◆ Collected data ◆
______
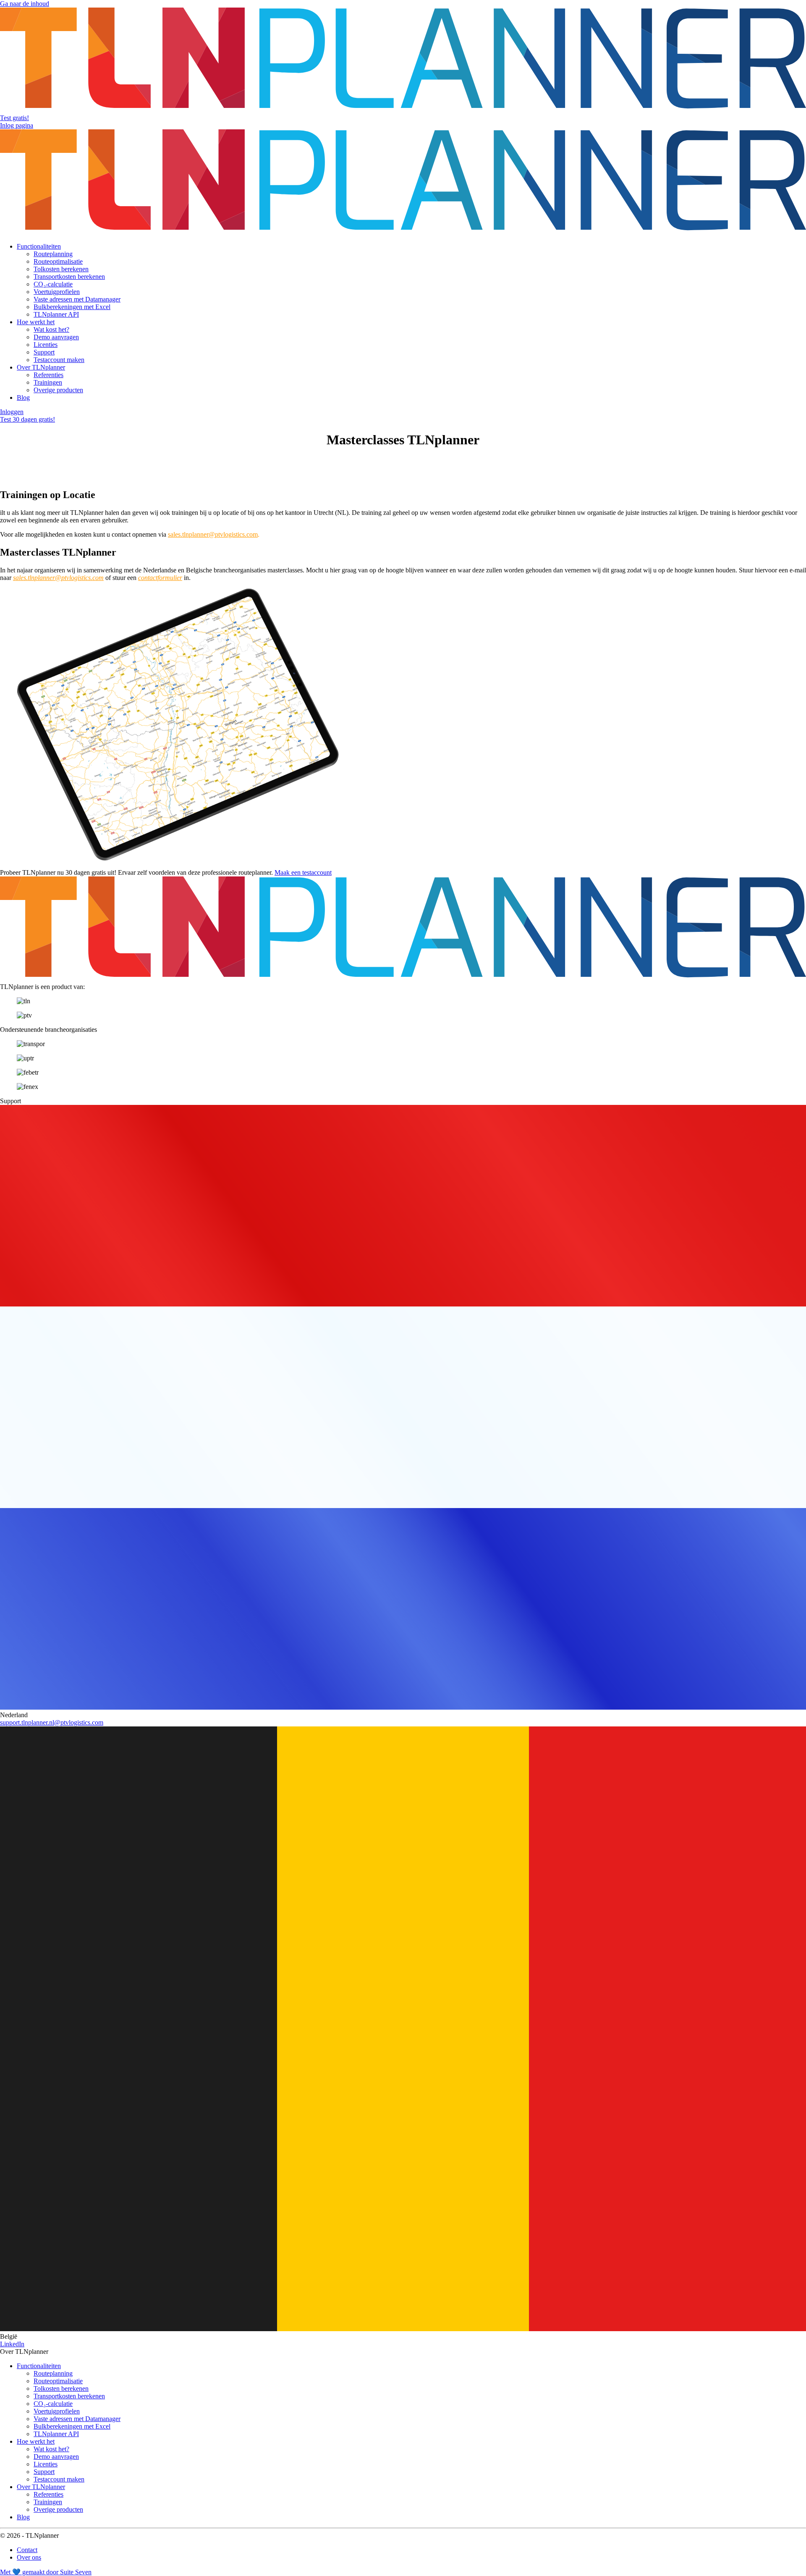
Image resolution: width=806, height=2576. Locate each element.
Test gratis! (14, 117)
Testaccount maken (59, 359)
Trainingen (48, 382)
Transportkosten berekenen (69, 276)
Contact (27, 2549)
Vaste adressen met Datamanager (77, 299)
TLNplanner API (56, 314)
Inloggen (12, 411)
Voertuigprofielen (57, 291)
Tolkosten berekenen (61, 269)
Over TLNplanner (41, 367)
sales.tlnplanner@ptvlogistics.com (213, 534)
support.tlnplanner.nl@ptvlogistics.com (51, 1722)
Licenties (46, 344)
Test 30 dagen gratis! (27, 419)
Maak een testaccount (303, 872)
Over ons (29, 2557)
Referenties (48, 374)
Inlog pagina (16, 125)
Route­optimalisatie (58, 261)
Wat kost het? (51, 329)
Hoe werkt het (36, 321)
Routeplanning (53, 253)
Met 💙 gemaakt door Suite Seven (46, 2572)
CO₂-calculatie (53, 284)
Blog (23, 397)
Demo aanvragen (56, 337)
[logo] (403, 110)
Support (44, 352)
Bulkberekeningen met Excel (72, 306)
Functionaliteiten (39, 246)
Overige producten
______
◆ About this exercise ◆
Write out again exactly the lines that run from the one holding "Blog (23, 397)" through the last line of the data; omit all other lines.

◆ Task response ◆
Blog (23, 397)
Demo aanvragen (56, 337)
[logo] (403, 110)
Support (44, 352)
Bulkberekeningen met Excel (72, 306)
Functionaliteiten (39, 246)
Overige producten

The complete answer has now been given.